前回、saiがヒカルか違う人物なのか、困惑するアキラ。
彼はインターネットカフェにヒカルがいたと聞き、1つの可能性に賭けてヒカルの元へと走ります!

ついにsaiの正体は明らかとなってしまうのでしょうかー?!

感想です☆




始動~第37局 「2学期」





※以下、ネタバレあり※










◎あらすじ◎

突然現れたアキラに、ヒカルは驚いた。
アキラはヒカルの肩越しにパソコンの画面を覗き、それから口をぽかんと開けた。

画面に開かれていたのは、漫画のホームページ。
ヒカルはいきなりやってきたアキラに戸惑いながらも、店の迷惑になるから・・と2人で外へ出る。

お前、いつも俺の前に突然現れて何なんだよ!
路地裏へ入ると、ヒカルは開口一番そう言ってアキラを睨んだ。
何か用か?

そう尋ねると、アキラは口を開いた。
・・インターネット囲碁をやったことは?
ヒカルはすぐさま、無い!と一言答える。

彼はアキラの追及をかわして、とにかくごまかしきるつもりでいた。
するとアキラは、インターネット囲碁の世界にsaiという強い打ち手がいるんだ・・と切り出した。
その打ち手について、インターネット囲碁をやっている人たちは彼の正体を知りたいと大騒ぎしているー

それを聞いたヒカルは、初めて騒ぎになっていることを知り、ぎくりと身をこわばらせる。
だが今はアキラの追及から逃れるのが先だ。
ヒカルは、そのsaiが俺だと思って来たのか?!とアキラに向かって笑った。

無理もない、アキラは2度自分に負けてるもんなー。
ヒカルがそう言うと、アキラはだが三将戦のときのヒカルは話にならなかった!と指摘する。
そこでヒカルは、あれは手を抜いたんだ、とうそぶいてみせる。
アキラは驚き、そんなことをする理由がない、と叫び、ヒカルに食ってかかった。

君がsaiほどの力を持っていれば、プロになってタイトルの1つでも取ろうとするはずだ!違うか?!
だがヒカルはヘラヘラし、その場をやり過ごそうとするばかりだ。
そこでアキラは息をつくと、やっぱり君じゃないか・・とその瞳を伏せた。

君のはずがないか・・。
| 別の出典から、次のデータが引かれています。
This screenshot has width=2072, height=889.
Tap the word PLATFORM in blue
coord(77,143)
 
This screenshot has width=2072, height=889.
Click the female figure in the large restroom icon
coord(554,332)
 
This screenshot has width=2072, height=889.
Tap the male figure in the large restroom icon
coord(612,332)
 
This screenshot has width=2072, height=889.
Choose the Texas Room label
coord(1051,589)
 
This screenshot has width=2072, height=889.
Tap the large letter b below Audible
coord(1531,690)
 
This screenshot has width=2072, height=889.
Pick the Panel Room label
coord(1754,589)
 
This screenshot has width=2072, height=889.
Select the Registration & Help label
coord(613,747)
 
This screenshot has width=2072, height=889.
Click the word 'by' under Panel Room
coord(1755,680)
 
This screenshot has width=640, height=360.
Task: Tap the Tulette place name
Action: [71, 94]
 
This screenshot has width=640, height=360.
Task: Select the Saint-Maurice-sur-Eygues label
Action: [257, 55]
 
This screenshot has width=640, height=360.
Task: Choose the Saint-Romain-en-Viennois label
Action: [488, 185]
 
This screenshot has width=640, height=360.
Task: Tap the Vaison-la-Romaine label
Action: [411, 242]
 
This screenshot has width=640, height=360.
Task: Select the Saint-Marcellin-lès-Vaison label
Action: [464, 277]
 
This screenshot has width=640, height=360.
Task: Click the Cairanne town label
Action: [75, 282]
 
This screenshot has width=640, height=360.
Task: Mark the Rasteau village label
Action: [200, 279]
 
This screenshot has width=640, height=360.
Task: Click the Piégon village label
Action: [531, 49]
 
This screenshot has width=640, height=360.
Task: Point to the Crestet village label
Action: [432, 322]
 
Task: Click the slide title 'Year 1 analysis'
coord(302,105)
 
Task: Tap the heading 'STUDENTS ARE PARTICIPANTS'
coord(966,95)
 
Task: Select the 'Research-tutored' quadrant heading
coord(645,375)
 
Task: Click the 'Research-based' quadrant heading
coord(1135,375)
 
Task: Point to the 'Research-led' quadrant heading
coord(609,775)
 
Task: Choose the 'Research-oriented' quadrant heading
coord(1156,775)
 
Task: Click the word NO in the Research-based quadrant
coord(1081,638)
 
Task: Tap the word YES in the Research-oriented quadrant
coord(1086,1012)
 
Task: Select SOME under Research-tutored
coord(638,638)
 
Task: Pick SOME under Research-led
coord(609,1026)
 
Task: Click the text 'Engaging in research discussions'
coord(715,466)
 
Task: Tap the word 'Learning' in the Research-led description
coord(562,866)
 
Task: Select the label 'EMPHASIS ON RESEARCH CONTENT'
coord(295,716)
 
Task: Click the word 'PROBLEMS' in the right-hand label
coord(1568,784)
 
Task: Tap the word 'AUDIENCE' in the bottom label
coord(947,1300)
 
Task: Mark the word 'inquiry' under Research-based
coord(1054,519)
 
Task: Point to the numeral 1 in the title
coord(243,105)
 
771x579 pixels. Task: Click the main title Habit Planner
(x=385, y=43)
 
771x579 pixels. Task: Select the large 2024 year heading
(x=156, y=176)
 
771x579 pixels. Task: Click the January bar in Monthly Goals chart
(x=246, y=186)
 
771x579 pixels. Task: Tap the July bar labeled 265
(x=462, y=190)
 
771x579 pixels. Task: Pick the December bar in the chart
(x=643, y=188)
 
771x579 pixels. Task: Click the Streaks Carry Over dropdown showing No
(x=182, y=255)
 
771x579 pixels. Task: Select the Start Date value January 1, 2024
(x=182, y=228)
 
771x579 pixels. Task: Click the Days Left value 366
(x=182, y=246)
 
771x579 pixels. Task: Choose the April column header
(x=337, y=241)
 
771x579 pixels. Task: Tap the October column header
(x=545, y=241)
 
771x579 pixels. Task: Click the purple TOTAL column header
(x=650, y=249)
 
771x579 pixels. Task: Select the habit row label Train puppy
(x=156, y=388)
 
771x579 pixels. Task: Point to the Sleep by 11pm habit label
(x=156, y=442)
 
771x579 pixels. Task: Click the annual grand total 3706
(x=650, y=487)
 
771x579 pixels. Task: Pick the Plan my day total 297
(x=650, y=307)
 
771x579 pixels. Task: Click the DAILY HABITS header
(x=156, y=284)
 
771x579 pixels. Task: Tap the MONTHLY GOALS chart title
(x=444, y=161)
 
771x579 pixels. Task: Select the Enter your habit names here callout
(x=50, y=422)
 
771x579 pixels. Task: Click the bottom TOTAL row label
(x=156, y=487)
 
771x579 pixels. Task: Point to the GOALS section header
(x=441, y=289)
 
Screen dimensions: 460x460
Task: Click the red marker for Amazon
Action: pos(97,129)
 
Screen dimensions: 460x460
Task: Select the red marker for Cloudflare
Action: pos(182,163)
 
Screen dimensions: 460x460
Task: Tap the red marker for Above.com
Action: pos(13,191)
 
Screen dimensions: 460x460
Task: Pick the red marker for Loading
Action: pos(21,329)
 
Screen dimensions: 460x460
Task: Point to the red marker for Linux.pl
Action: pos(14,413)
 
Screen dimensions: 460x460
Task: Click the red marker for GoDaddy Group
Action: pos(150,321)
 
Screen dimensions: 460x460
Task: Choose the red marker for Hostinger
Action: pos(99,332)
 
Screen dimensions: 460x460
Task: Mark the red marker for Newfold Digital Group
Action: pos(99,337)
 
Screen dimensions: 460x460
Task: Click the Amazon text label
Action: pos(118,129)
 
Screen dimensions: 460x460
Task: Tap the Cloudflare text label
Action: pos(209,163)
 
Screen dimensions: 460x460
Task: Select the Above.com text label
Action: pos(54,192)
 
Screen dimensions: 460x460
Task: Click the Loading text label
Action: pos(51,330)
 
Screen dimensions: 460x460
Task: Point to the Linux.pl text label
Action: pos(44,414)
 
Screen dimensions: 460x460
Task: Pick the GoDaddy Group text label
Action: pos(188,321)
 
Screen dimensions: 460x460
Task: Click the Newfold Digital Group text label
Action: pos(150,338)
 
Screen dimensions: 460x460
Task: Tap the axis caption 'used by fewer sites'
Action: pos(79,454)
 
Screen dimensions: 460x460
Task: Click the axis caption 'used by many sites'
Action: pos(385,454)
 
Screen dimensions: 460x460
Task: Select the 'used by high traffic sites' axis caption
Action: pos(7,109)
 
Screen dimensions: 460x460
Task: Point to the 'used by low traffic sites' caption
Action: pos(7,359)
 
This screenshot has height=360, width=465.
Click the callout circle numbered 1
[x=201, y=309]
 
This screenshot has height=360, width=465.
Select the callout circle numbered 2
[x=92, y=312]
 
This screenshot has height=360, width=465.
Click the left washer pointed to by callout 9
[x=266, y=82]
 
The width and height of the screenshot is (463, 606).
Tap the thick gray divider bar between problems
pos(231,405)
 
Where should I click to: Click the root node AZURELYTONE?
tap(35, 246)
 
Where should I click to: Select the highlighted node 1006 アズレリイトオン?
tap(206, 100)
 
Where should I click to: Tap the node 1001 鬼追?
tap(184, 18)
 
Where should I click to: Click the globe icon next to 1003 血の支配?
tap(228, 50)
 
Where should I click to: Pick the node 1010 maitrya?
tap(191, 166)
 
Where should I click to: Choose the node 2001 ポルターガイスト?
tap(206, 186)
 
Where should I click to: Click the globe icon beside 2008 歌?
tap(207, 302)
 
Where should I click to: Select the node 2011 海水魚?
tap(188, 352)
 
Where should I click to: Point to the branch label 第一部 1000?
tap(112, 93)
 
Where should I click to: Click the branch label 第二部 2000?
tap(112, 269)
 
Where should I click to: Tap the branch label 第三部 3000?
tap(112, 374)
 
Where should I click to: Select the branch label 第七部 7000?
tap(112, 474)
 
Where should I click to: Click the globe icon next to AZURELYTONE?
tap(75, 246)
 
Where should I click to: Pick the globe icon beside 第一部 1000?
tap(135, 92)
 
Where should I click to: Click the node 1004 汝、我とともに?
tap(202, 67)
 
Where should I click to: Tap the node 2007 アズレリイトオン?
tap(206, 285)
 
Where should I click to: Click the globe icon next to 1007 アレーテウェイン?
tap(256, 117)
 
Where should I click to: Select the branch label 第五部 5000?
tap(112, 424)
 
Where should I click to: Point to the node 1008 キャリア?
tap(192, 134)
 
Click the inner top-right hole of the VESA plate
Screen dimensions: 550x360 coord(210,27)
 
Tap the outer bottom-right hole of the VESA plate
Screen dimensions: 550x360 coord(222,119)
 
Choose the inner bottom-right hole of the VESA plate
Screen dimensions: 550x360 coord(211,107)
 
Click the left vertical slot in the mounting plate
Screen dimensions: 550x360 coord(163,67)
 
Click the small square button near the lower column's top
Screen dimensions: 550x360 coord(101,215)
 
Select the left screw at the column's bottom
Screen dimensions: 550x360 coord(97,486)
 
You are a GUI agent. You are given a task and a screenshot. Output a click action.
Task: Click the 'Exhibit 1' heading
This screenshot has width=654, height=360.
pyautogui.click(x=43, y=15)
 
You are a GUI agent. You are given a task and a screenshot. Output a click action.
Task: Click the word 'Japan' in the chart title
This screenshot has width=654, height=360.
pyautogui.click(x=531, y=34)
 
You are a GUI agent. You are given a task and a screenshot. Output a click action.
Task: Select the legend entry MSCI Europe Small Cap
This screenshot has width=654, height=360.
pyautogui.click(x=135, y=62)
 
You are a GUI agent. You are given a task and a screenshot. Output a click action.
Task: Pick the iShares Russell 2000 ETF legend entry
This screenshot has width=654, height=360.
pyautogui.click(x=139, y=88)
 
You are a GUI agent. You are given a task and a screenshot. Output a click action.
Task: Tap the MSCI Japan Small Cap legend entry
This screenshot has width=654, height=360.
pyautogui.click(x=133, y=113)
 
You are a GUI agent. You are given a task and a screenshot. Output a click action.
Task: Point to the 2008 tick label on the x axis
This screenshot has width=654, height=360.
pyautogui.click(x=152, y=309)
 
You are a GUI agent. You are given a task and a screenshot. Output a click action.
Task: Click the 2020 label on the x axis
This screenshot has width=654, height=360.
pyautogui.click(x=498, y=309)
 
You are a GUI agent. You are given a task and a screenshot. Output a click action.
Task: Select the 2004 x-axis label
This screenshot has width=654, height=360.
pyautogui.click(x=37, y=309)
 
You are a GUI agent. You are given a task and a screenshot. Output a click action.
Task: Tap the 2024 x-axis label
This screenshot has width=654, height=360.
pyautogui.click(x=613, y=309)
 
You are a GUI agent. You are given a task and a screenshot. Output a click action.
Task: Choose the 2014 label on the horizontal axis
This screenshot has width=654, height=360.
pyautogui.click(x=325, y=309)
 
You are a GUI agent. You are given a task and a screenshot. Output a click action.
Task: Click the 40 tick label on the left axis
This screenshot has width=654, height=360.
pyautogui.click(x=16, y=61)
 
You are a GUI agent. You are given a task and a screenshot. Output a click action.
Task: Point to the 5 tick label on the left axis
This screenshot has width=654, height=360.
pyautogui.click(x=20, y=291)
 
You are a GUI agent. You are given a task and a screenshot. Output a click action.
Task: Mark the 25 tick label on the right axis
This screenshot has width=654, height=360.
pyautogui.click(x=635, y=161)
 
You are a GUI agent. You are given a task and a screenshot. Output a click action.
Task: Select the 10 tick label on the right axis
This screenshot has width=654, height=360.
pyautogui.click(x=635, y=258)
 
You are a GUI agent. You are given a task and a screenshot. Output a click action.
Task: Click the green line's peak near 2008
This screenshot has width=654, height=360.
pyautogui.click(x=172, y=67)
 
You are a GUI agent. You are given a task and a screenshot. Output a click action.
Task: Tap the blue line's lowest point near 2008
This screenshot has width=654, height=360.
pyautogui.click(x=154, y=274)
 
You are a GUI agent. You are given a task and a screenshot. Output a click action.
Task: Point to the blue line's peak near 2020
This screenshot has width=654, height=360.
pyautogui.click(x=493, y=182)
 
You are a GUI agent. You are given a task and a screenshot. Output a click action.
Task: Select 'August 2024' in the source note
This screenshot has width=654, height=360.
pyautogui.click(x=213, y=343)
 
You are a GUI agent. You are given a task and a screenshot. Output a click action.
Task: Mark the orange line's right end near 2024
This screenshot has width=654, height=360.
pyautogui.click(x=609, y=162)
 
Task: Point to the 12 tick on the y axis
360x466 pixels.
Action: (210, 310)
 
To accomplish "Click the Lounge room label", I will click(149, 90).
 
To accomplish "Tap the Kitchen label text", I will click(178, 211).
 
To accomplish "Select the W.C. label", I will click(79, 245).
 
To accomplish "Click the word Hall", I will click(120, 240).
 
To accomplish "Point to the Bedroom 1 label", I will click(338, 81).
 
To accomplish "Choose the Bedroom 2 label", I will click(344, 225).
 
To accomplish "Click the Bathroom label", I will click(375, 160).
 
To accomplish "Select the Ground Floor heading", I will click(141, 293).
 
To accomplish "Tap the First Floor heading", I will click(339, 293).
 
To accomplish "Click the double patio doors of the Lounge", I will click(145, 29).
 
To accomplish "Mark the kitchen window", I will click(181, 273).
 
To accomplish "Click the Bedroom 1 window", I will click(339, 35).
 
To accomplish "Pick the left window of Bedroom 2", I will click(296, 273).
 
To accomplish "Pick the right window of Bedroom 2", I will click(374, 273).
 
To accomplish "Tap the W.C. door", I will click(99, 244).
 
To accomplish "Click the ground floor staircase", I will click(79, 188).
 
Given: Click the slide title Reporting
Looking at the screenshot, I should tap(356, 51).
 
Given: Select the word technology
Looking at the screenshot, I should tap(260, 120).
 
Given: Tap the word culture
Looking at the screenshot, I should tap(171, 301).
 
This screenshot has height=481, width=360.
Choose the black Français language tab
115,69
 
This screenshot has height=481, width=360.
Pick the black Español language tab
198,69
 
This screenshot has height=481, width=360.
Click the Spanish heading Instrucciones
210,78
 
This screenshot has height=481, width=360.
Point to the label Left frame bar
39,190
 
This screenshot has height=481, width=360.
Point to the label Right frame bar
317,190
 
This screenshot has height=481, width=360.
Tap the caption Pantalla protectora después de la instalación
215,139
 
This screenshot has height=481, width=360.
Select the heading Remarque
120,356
悪かった・・。
そう呟くと、アキラは急に身を翻す。
そしてヒカルの目を見ようともせず、ただ一言言い切った。
もう2度と、君の前には現れないー。

その言葉に、ヒカルは目を見開いた。
彼は歩み去ろうとするアキラを、慌てて呼び止めた。
塔矢(とうや)!

アキラは足を止めると、鋭い目でヒカルを見つめる。
ヒカルもまた、アキラのことをぎっと睨んだ。
彼は少し臆しながらも、口を開く・・。

お前・・俺の幻影なんか追ってると、ホントの俺にいつか足元をすくわれるぞ!

ーするとアキラは小ばかにしたように、君が?と笑った。
そして彼はヒカルにぐい、と歩み寄った。
なら、いつかと言わず、今打とうか?

その申し出に、ヒカルは言葉に詰まった。
そのうろたえる様子を確認したアキラは、それ以上は何も言わず、再び歩いていってしまう。
ヒカルはその後ろ姿を見つめながら、何だよ・・と弱弱しく呟くよりないのだった。

ーその後、ヒカルはインターネットカフェに戻った。
三谷(みたに)の姉が心配して近づいてきたが、彼は力なく笑みを浮かべながらもう帰る、と話す。

saiの正体は誰か、と大騒ぎになっているらしい。インターネットももうダメだな、これで終わりにしよう、佐為(さい)・・。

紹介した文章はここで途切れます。